**** Data records

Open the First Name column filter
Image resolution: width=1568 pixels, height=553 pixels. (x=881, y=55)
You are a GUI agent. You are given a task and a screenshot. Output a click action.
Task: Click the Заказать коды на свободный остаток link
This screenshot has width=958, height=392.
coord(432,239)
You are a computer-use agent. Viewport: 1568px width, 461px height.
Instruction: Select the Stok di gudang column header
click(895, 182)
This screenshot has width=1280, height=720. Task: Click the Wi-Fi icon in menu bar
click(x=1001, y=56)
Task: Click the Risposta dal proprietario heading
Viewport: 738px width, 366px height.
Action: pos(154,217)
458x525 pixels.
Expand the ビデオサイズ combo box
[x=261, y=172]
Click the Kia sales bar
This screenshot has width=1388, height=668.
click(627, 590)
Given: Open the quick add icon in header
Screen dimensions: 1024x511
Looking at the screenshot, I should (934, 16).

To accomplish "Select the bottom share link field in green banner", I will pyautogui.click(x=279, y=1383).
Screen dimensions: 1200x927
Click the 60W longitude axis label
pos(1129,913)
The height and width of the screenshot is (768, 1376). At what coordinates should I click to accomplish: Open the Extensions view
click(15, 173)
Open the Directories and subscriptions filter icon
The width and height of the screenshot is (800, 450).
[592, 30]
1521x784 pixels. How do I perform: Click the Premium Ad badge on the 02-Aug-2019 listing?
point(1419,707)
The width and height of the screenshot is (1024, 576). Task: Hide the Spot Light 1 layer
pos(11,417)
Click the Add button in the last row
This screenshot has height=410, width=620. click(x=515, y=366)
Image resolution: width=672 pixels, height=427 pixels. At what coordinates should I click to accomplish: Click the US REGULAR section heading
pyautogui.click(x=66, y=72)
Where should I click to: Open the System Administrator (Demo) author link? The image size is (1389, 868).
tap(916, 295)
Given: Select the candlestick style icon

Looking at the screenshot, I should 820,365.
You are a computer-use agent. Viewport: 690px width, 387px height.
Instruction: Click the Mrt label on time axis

********

Work task -
Check each line of the listing above, and copy it if it contains the word "agent".

Response -
You are a GUI agent. You are given a task and a screenshot. Output a click action.
You are a computer-use agent. Viewport: 1568px width, 461px height.
You are a computer-use agent. Viewport: 690px width, 387px height.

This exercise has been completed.